In the introduction, you talk about how LSTMs are used to model sequential data. It would be great if you could be specific about what that means. I assume that the goal is to create some embedding h_t based on the sequence x_1:t but as it stands, the reader has to infer what the inputs and outputs of the LSTM are. Moreover, what context vectors / hidden states get passed to the next LSTM?
Before diving into the math of the LSTM gates, it would be great if you could overview what's what. What is the context vector? What are the parameters of the LSTM?
In the "Variants of LSTMs" section the above problems just get worse.

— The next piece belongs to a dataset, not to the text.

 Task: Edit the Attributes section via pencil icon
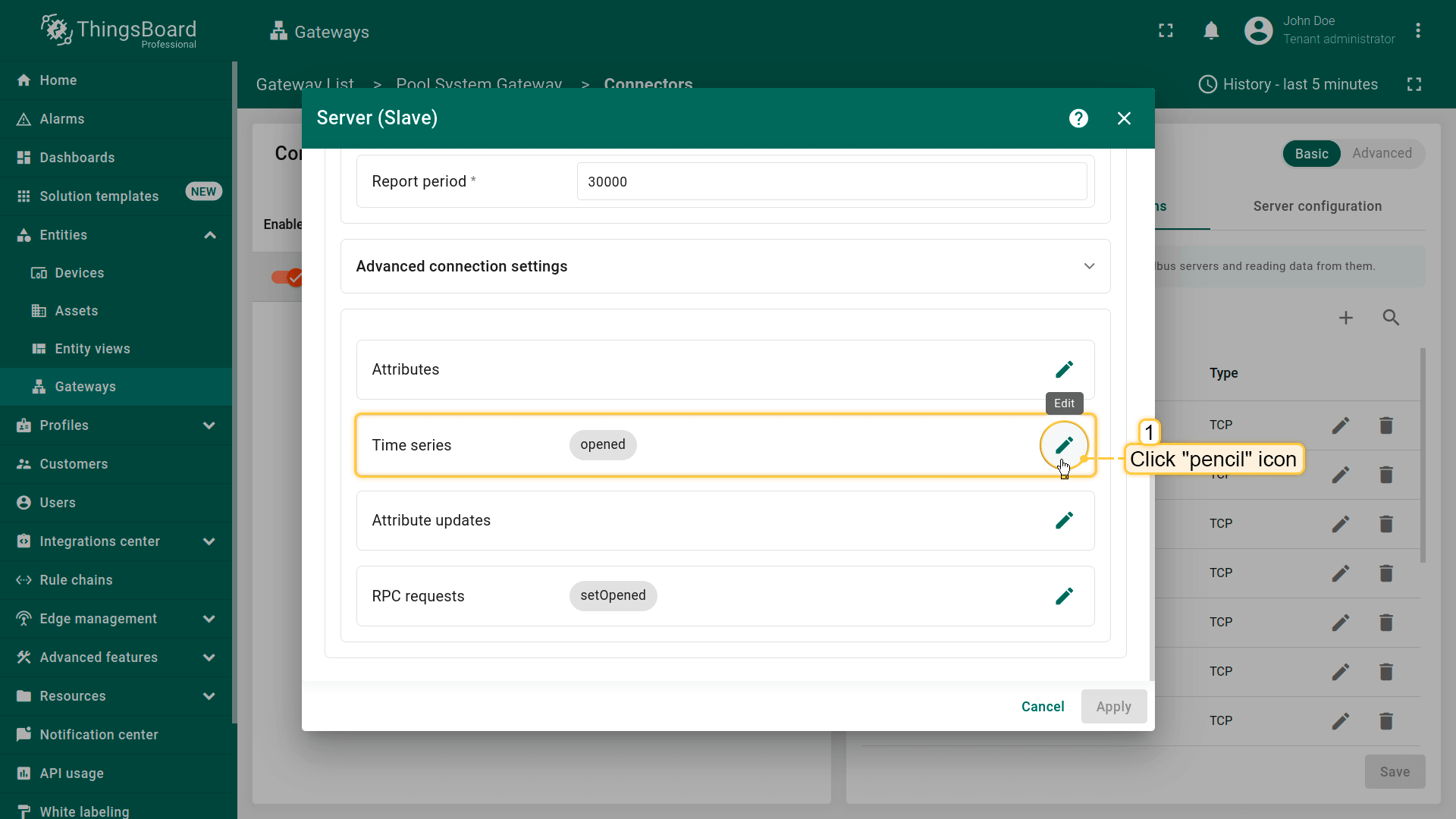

I think the text descriptions of each method are great but I had a really hard time parsing what each of the equations did without understanding the symbols being used. I honestly don't think you really need the math. I would simple introduce the method as you have now and refer readers to the specific papers if they would like specific details of how to implement these variants.
I think that the application section could benefit from a plot or table showcasing the applications of LSTMs. Maybe grab a plot or result from one of the papers which you cite.
Nits:
- In the LSTM gates section you define f_t, and i_t but as far as I can tell you don't use them. I'm guessing there's another equation where they are used similar to how o_t is used?
- Your Bibliography is in the "To Add" section instead of the "Bibliography" section.